Es begann mit einem
Protestmarsch in Damaskus am 15. März 2011, es folgten Demonstrationen und Kundgebungen
in anderen syrischen Städten gegen die Regierung Assad, die irgendwann in Unruhen
eskalierten und blutig niedergeschlagen wurden. Heute, drei Jahre später, gleicht
Syrien einem Scherbenhaufen. In dem blutigen Konflikt wurden bis heute über 140.000
Menschen getötet, die Zahl der Flüchtlinge und Vertriebenen geht in die Millionen.

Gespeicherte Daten
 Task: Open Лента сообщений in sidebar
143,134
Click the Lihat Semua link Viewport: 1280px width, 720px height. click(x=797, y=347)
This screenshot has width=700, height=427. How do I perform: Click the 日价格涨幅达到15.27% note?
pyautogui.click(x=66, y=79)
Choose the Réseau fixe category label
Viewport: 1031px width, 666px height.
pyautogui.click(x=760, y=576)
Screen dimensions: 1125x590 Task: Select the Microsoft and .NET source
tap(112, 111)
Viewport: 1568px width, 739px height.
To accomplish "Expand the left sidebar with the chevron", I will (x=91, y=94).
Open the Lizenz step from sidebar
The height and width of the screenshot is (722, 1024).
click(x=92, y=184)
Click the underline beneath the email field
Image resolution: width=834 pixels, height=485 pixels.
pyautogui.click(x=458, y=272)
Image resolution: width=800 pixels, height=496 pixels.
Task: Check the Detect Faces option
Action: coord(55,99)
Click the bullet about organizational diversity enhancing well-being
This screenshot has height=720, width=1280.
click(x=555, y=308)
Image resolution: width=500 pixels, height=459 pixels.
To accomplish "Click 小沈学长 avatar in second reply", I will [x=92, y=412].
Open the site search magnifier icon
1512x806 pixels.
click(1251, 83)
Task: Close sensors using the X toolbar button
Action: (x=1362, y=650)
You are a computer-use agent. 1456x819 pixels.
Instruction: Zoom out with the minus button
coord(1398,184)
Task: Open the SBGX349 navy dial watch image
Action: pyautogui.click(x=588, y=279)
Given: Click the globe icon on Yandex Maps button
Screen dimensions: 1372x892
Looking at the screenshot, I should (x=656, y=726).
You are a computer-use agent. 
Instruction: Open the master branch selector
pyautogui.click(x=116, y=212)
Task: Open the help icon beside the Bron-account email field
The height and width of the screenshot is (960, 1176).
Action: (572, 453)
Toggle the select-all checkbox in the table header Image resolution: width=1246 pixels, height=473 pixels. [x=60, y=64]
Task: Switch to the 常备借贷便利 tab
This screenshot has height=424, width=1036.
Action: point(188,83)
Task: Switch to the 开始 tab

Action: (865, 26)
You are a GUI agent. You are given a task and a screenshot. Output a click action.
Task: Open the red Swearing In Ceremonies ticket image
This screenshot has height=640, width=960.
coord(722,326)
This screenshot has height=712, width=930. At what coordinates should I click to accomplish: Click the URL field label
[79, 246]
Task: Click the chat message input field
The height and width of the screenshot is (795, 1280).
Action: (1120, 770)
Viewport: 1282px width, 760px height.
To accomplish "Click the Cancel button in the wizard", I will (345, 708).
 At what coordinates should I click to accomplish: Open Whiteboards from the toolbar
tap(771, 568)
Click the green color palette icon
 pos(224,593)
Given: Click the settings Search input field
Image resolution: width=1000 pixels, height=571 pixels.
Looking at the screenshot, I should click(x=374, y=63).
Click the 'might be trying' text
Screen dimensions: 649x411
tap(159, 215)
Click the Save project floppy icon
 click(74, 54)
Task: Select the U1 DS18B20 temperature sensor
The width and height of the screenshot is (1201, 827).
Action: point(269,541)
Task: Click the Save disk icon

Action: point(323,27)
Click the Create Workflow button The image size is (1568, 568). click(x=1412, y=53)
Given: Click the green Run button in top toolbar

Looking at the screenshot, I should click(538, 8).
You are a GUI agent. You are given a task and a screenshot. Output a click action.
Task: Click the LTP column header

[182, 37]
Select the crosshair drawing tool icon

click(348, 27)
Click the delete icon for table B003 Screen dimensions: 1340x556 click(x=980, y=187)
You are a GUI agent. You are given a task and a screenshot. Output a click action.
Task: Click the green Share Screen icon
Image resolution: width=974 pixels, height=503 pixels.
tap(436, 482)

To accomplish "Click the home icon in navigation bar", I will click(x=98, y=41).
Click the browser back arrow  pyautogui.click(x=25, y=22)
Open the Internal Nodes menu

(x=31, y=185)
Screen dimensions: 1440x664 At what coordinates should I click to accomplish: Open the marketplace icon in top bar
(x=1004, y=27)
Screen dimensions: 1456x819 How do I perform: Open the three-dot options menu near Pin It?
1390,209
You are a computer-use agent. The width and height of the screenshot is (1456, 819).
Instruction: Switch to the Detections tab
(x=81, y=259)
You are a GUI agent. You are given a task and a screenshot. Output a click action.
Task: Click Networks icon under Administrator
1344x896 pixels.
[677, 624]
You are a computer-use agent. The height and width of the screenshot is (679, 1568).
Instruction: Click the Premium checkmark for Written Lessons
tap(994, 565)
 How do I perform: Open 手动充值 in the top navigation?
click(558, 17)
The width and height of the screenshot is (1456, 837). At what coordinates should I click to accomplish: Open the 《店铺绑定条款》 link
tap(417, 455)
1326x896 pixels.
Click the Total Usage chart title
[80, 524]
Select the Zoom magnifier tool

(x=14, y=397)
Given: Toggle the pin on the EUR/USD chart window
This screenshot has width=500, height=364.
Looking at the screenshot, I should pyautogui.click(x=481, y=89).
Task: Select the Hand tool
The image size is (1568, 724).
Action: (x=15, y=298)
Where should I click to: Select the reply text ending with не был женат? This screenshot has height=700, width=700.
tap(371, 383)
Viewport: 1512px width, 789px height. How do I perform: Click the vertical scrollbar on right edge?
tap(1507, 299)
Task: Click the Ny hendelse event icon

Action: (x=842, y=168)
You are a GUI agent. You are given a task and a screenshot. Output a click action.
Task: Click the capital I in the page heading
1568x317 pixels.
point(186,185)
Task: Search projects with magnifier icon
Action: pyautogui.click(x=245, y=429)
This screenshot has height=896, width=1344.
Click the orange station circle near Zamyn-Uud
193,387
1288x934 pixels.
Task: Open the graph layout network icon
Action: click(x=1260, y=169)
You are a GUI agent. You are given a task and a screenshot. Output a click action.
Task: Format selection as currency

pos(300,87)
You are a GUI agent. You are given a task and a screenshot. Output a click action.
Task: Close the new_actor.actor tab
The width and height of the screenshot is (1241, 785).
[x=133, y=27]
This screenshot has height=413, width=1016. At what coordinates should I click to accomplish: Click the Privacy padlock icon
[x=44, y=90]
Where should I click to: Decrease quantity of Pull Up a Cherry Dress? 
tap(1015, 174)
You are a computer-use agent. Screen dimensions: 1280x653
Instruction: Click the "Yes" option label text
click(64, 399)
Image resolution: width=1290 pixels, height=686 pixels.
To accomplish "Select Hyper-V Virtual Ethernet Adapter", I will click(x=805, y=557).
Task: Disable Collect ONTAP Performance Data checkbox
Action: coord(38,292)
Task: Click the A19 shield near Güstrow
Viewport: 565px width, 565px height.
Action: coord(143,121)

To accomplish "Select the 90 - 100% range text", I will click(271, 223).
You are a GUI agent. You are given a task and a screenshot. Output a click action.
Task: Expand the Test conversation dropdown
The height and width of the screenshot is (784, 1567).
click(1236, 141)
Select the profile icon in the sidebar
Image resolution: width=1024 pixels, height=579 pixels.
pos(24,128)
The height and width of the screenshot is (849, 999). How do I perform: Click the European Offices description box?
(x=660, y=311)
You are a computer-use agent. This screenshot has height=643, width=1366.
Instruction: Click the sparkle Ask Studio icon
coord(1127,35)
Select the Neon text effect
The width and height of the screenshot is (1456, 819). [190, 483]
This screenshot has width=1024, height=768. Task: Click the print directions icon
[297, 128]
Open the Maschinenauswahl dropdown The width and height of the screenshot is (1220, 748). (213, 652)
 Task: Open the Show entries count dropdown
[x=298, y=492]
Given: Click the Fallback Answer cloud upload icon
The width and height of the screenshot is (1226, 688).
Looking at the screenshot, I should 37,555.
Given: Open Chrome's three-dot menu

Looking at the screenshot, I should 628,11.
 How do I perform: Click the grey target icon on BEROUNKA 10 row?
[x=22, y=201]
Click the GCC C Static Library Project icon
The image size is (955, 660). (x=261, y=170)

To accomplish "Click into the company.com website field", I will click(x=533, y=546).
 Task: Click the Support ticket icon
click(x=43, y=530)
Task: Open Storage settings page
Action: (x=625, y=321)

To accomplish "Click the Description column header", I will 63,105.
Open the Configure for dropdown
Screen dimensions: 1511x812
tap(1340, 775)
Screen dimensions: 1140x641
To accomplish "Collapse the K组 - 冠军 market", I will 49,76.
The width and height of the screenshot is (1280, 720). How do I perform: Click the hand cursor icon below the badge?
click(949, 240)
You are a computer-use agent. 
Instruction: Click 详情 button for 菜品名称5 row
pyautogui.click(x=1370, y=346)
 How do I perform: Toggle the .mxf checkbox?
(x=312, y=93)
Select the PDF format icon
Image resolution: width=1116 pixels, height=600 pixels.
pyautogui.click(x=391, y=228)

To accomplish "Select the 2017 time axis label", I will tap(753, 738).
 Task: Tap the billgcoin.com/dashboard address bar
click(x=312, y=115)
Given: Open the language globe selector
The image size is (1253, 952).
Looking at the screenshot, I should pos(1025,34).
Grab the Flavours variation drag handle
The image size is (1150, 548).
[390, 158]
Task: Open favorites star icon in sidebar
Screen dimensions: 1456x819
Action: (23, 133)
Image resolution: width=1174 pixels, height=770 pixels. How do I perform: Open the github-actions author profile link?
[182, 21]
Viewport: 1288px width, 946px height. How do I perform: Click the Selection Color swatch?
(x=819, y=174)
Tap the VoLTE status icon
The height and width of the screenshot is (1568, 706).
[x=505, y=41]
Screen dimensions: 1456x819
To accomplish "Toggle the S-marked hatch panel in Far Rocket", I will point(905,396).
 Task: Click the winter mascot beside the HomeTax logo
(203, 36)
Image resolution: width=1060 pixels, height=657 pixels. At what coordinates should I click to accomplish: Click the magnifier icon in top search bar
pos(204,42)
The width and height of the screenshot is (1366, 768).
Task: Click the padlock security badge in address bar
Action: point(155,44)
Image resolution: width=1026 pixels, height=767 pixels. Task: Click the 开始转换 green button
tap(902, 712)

§ **AUFGABE**: Schreib den Text über den Konflikt in Syrien nach seinem letzten Satz weiter. Die Daten braucht man hier nicht.

§ **ERGEBNIS**:
Hilfswerke und Vertreter der Politik ziehen in diesen Tagen eine schreckliche Bilanz
über einen Konflikt, der immer verfahrener scheint. Der Vatikanvertreter in Damaskus,
Erzbischof Mario Zenari, sagte uns an diesem Freitagmorgen:
„Generell ist
die Lage nach drei Jahren Krieg in vielerlei Hinsicht schockierend und beängstigend:
die Zerstörungen, die Zahl der Opfer jeden Tag, die Zahl der Binnenflüchtlinge, die
täglich steigt, die Flüchtlinge in den Anrainerstaaten, die prekäre Versorgungslage
und fehlende Medizin, die zerstörten Krankenhäuser – ein schreckliches Gesamtbild.“
Auf
der jüngsten Friedenskonferenz zu Syrien in Genf hatten sich die Konfliktparteien
wage darauf geeinigt, zumindest Hilfsgüter passieren zu lassen. Doch auch wenn die
Versorgung in einigen Gegenden des Landes angelaufen ist, könne von flächendeckenden
Hilfen mitnichten die Rede sein, so Zenari. Dabei sei man von der Option, den Menschen
zu helfen, nur eine Haaresbreite entfernt.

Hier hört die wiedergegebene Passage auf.